The main thing to consider is the home.nix file:

{ pkgs, ... }:
{
  home.username = "$USER";
  home.homeDirectory = "$HOME";
  home.stateVersion = "20.09";
  #
  programs.bash = {
    enable = true;
  };
  home.packages = [
    pkgs.htop
    pkgs.fortune
  ];
}

Start by inserting your username and home directory.

Now you can run the helper commands available in the repo: z

./update-dependencies.sh
./switch.sh

When the process completes, start a new shell. If you didn't have it before, you have installed htop and can use it in your terminal.

It also installed another bash executable. You can see all executables with which -a: z

~ ❯ which -a bash
/Users/luca/.nix-profile/bin/bash
/run/current-system/sw/bin/bash
/bin/bash

When you ran switch, nix downloaded the declared packages and symlinked the executables in your ~/.nix-profile folder. nix will simply add the packages to your PATH and it will not break your existing installation.

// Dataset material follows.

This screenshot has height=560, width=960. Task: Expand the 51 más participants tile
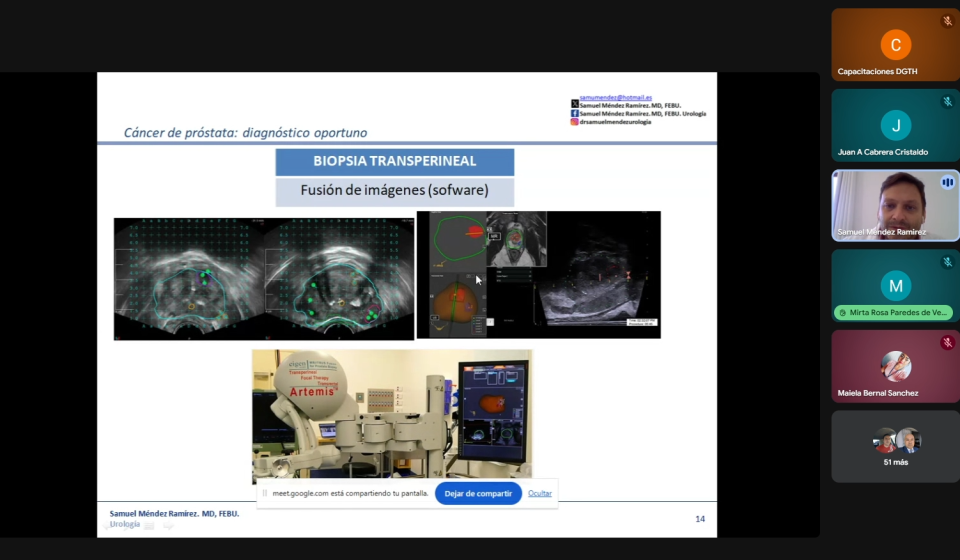[895, 446]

This is great because you can slowly migrate your brew packages. And if something goes wrong, you can rollback to the previously built configuration with:

nix-env --rollback

In fact, I accepted that on macOS my home-manager configuration will live algonside a Brewfile to install GUI apps (brew cask is much more stable and furnished). Restoring my system will just amount to:

./update-dependencies.sh
./switch.sh
# install brew
ruby -e "$(curl -fsSL https://raw.githubusercontent.com/Homebrew/install/master/install)"
brew bundle

and this is an extract of my Brewfile:

# Taps
tap "homebrew/cask"
tap "homebrew/cask-versions"
tap "homebrew/core"
# Not available on nixpkgs
brew "azure-cli"
brew "parquet-tool"
brew "mas"
# GUI apps
cask "1password6"
cask "discord"
# ...

Next steps

In this short post I tried to keep things simple. There is a lot to explore in the ecosystem.

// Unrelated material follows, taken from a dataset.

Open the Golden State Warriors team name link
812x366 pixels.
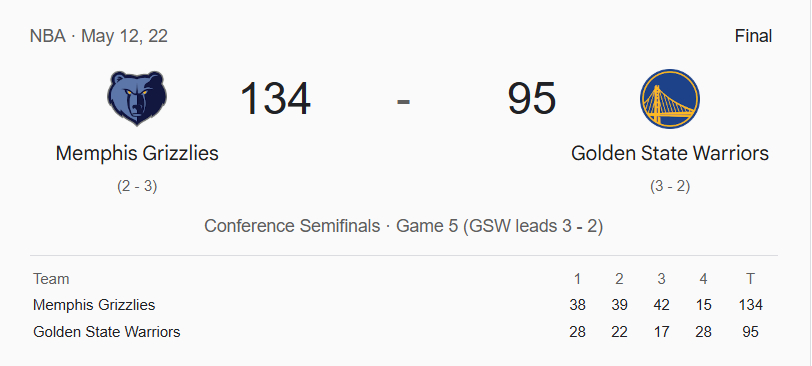pyautogui.click(x=670, y=153)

Some of the great tools to learn about:

  • nix-shell allows you to spawn a shell with declared dependencies. Think one shell for building a LaTeX document. Another shell for a python project. You can avoid polluting your system and achieve stable, portable, sharable environments.
  • The logical follower is nix-build, which allows you to package your python project easily.
  • We have seen nix-env in action with home-manager. It is used for managing system configuration.

I will just end with a link to my personal nixpkgs repo which holds my home configuration.